Abstract
Background
Synaptophysin (SYN), chromogranin A (CGA), CD56 and insulinoma-associated protein 1 (INSM1) are proposed neuroendocrine (NE) markers used for diagnosis of pulmonary NE tumors. These NE markers have been identified in subsets of non-NE tumors requiring differential diagnosis, thus we sought to explore new NE markers.
Methods
We evaluated the immunohistochemical expression of SOX11, a transcription factor involved in neurogenesis, in pulmonary NE tumors and large cell carcinomas (LCCs).
Results
We found that SOX11 showed a sensitivity similar to INSM1 and CGA, and less than SYN and CD56 in small cell lung carcinomas (SCLCs) and large cell neuroendocrine carcinomas (LCNECs). While SOX11 is more specific than the other four markers for diagnosis of high-grade neuroendocrine carcinomas (HG-NECs) because 1) None of LCCs (0/63), the most challenging non-NE tumor type for differential diagnosis due to overlapped morphology with LCNECs displayed SOX11 positivity.
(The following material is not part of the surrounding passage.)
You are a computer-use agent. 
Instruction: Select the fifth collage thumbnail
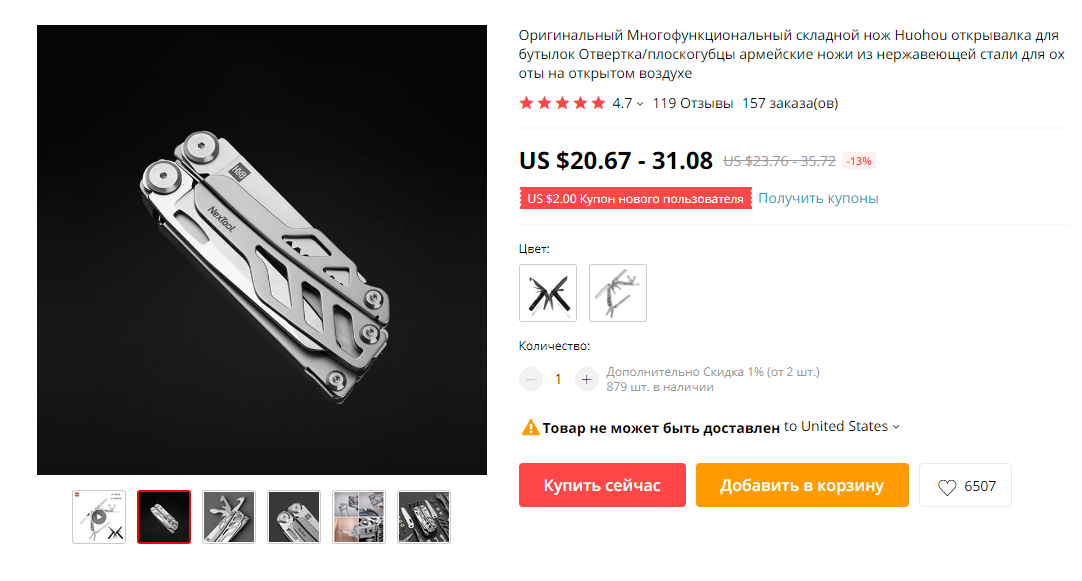pos(359,517)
While expression of at least one of SYN, CGA, CD56 or INSM1 was identified in approximately 60% (18/30) of LCCs. 2) SOX11 was only expressed in 1 of 37 carcinoid tumors in contrast to diffuse expression of SYN, CGA, CD56 and INSM1. In HG-NECs, we noticed that SOX11 was a good complementary marker for SCLC diagnosis as it was positive in 7 of 18 SYN−/CGA−/CD56− SCLCs and 3 of 8 SYN−/CGA−/CD56−/INSM1− SCLCs, and SOX11 positivity in 4 of 6 SYN−/CGA−/CD56− cases previously diagnosed as LCCs with NE morphology provides additional evidence of NE differentiation for reclassification into LCNECs, which was further confirmed by electromicroscopical identification of neurosecretory granules. We also found SOX11 expression cannot predict the prognosis in patients with HG-NECs.
Conclusions
Therefore, SOX11 is a useful complementary transcriptional NE marker for diagnosis and differential diagnosis of SCLC and LCNEC.